The criteria by which the New Testament books were delimited is summarized by Komoszewski, Sawyer, and Wallace:
Three key criteria were used to assess the authority of these books--apostolicity, orthodoxy, and catholicity. Was a book written by an apostle or an associate of an apostle (apostolicity?)? Did it conform to the teachings of other books known to be by apostles (orthodoxy)? Was it accepted early and by a majority of churches (catholicity)? Although the ancient church wrestled with a few of the books in light of these criteria, a substantial core was accepted quickly and without dispute. (Reinventing Jesus - How Contemporary Skeptics Miss the Real Jesus and Mislead Popular Culture p. 126)
The earliest extant list arguing for the 27 books accepted today--and only those 27 books--is the Easter Letter of Athanasius, written in AD 367, though it would be some time before all 27 (especially Revelation) were accepted by all the Christian churches.
The books that made it into the New Testament were already widely used in Christian churches when delimiting the canon became a major topic in the 4th century. A few texts, such as The Shepherd of Hermas, 1 Clement, and the Epistle of Barnabas, were widely used, but Christians were less certain that they were apostolic material. They ultimately did not make the cut in most Christian Bibles.
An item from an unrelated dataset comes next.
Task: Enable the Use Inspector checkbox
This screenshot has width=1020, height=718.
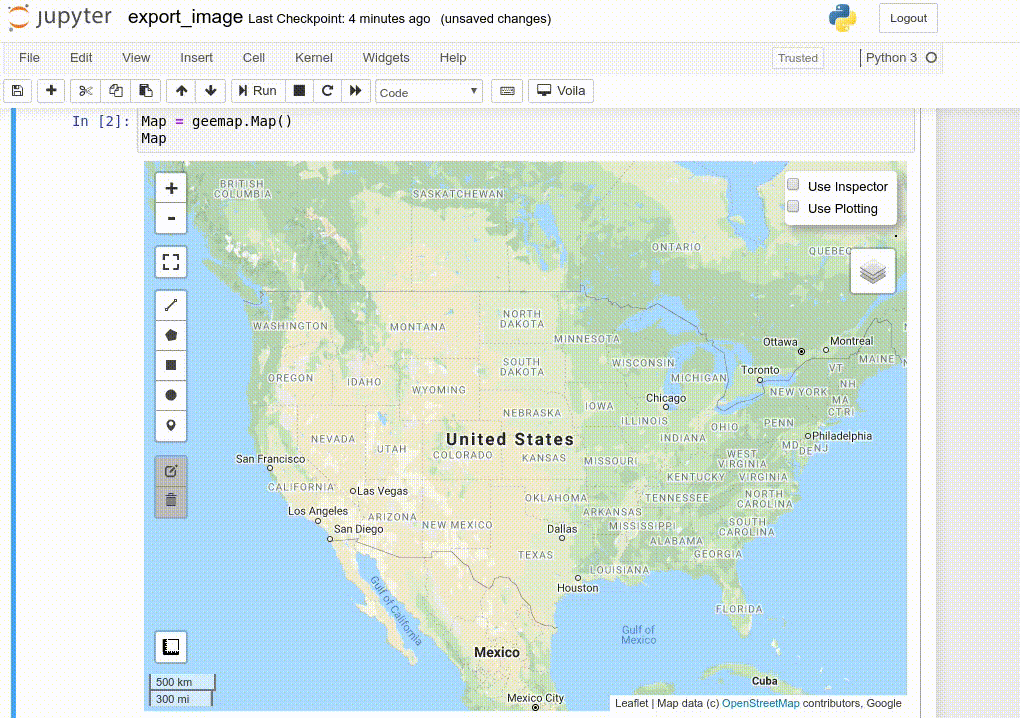Action: (x=794, y=185)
The Gnostic texts, as well as other known forgeries & pseudepigraphies, never came close to making it into the canon. There is much buzz about them in modern, skeptical circles, but the early Christian writers recognized they did not come from the apostles. For example, Irenaeus emphatically argues for Matthew, Mark, Luke, and John as the only 4 authoritative Gospels (Against Heresies 3.1.1) while blisteringly denouncing other "Gospels", such as the Gospel of Judas (ibid 1.31.1), as fakes.